Wesslin believes that IRC has an impact beyond literacy tutoring. “To have David sit next to Jose and tell him that it is okay to try new things, means everything to him. Jose knows that even if he stumbles, he is still smart, worthy, and capable.” says Wesslin.
Today, Jose is a different kid. Not only did has he made huge gains with reading, he’s taking on more responsibilities. When his class works in independent groups, Jose goes around the classroom checking on fellow students, answering their questions, and providing direction.
“He’s a student leader in our classroom now,” says Wesslin, “He’s developed the ability to answer questions from other students. He couldn’t do that before!”
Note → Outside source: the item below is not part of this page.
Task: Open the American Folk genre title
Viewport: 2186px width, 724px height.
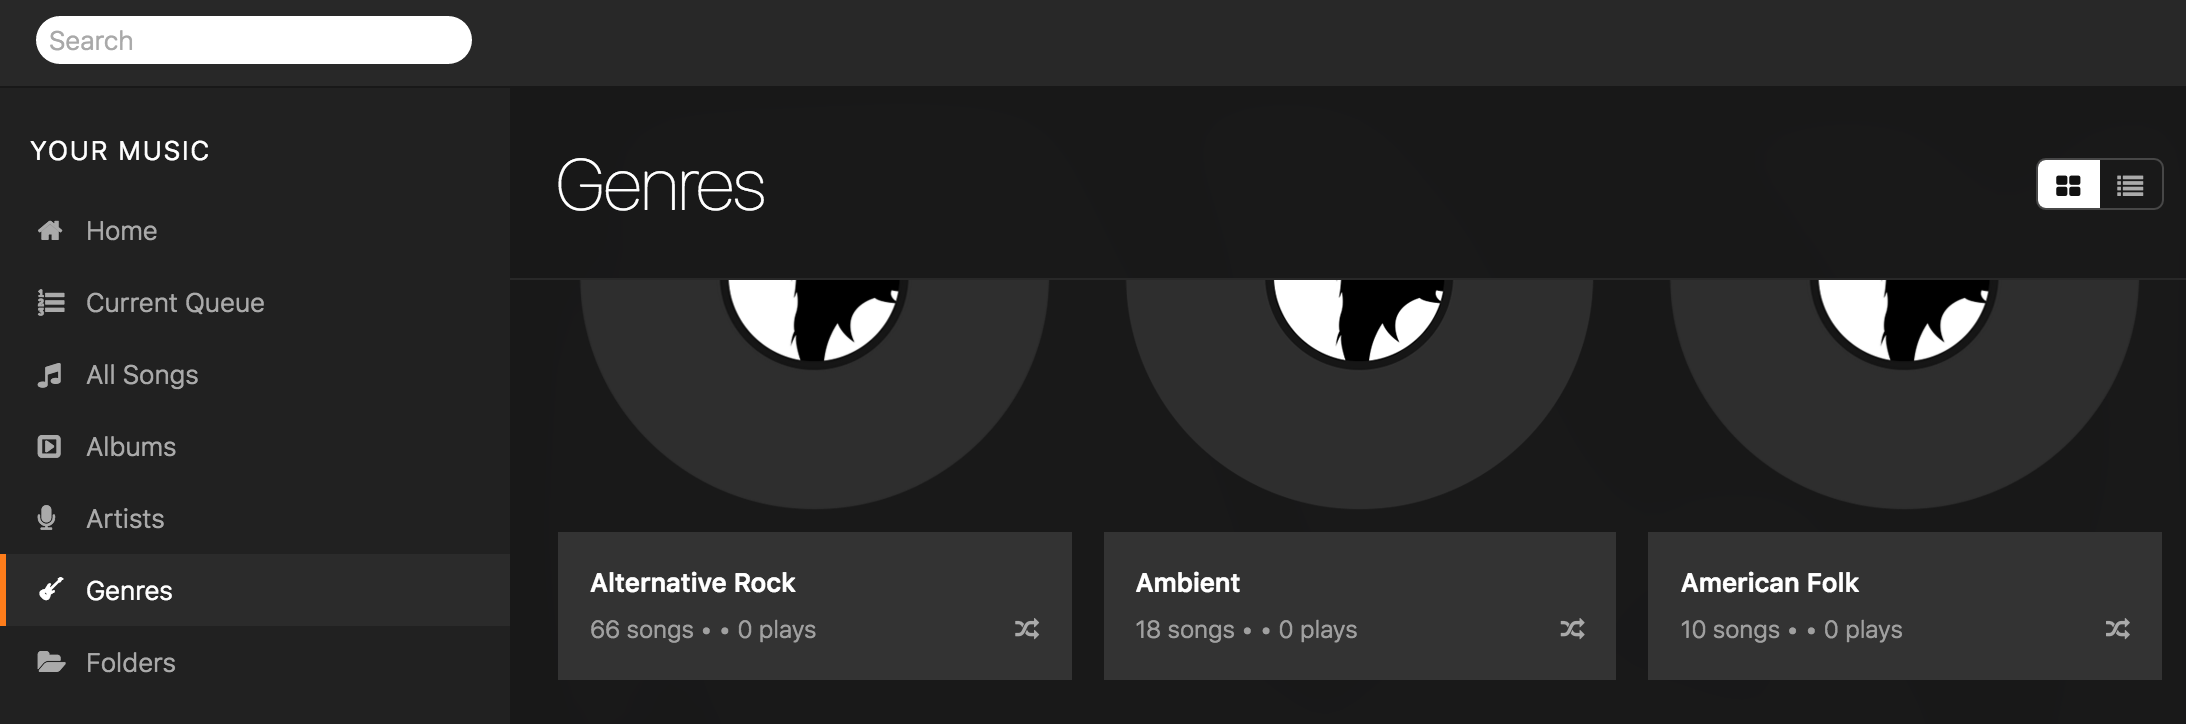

At parent-teacher conferences Jose’s father was blown away by his son’s progress, as Wesslin presented perfect test scores for a boy who was failing just a few months earlier. She knew his dad had been preparing himself for more bad news.
“Is that my son?” said Jose’s father, not quite believing the transformation.
“He’s a big burly guy, but he just melted,” says Wesslin, of Jose’s father. She watched as the two shared a sweet, if awkward, embrace. “I could tell that kind of affection didn’t happen a lot between those two.”
Today, Jose is reading above grade level, and is proud to participate in class reading time. His progress even inspired his older brother to work harder in school. His growth, tenacity, and confidence are a shining example of the ripple effect we talk about at City Impact.